On Fri, Feb 17, 2023 at 10:44:49PM +0100, Daniel Gustafsson wrote:
> When adding a check to pg_upgrade a while back I noticed in a profile that the
> cluster compatibility check phase spend a lot of time in connectToServer. Some
> of this can be attributed to data type checks which each run serially in turn
> connecting to each database to run the check, and this seemed like a place
> where we can do better.
>
> The attached patch moves the checks from individual functions, which each loops
> over all databases, into a struct which is consumed by a single umbrella check
> where all data type queries are executed against a database using the same
> connection. This way we can amortize the connectToServer overhead across more
> accesses to the database.
This change consolidates all the data type checks, so instead of 7 separate
loops through all the databases, there is just one. However, I wonder if
we are leaving too much on the table, as there are a number of other
functions that also loop over all the databases:
* get_loadable_libraries
* get_db_and_rel_infos
* report_extension_updates
* old_9_6_invalidate_hash_indexes
* check_for_isn_and_int8_passing_mismatch
* check_for_user_defined_postfix_ops
* check_for_incompatible_polymorphics
* check_for_tables_with_oids
* check_for_user_defined_encoding_conversions
I suspect consolidating get_loadable_libraries, get_db_and_rel_infos, and
report_extension_updates would be prohibitively complicated and not worth
the effort. old_9_6_invalidate_hash_indexes is only needed for unsupported
versions, so that might not be worth consolidating.

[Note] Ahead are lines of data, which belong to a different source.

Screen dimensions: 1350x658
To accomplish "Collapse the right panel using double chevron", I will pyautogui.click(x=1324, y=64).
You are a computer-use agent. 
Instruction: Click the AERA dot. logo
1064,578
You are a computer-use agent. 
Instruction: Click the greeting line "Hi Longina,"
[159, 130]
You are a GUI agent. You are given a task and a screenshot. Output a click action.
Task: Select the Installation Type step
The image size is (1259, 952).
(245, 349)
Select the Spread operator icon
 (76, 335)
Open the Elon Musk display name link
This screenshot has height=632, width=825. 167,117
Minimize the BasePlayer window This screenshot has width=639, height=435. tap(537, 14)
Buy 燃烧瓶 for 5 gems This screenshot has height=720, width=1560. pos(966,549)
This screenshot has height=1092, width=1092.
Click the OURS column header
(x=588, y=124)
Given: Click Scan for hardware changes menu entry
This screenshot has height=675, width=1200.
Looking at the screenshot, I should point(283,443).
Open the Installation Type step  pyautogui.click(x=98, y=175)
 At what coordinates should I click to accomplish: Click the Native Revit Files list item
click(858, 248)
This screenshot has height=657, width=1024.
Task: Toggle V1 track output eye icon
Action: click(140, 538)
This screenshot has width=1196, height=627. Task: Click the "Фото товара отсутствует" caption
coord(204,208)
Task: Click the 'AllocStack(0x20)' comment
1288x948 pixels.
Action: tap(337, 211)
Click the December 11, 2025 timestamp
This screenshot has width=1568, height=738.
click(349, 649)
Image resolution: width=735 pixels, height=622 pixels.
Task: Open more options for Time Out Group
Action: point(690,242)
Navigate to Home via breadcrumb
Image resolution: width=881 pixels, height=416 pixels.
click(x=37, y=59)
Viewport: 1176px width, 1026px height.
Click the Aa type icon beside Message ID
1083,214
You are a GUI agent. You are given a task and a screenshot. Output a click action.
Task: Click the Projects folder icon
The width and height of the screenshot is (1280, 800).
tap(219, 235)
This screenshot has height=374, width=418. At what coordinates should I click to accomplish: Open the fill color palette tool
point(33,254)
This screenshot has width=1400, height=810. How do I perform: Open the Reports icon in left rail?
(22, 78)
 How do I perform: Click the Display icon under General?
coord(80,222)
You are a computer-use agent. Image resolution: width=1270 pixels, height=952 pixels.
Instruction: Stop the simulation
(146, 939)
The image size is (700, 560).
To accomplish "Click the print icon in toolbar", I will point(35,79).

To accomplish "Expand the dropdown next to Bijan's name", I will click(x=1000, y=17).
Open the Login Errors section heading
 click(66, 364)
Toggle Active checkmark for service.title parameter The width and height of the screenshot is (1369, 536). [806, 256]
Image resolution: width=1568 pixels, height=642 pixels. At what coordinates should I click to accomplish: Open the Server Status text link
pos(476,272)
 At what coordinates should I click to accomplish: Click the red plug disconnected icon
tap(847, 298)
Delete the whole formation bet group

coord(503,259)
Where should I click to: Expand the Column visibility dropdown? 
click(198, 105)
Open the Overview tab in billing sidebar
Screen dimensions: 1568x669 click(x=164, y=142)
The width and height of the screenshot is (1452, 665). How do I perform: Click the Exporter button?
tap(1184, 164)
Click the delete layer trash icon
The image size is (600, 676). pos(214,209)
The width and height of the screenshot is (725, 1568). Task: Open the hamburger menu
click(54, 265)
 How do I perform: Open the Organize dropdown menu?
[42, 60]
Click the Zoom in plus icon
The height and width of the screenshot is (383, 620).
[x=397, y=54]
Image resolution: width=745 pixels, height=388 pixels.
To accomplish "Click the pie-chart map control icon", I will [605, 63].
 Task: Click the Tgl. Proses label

check_for_isn_and_int8_passing_mismatch only loops through all databases
when float8_pass_by_value in the control data differs, so that might not be
worth it, either. The last 4 are for supported versions and, from a very
quick glance, seem possible to consolidate. That would bring us to a total
of 11 separate loops that we could consolidate into one. However, the data
type checks seem to follow a nice pattern, so perhaps this is easier said
than done.
IIUC with the patch, pg_upgrade will immediately fail as soon as a single
check in a database fails. I believe this differs from the current
behavior where all matches for a given check in the cluster are logged
before failing. I wonder if it'd be better to perform all of the data type
checks in all databases before failing so that all of the violations are
reported. Else, users would have to run pg_upgrade, fix a violation, run
pg_upgrade again, fix another one, etc.
--
Nathan Bossart
Amazon Web Services: https://aws.amazon.com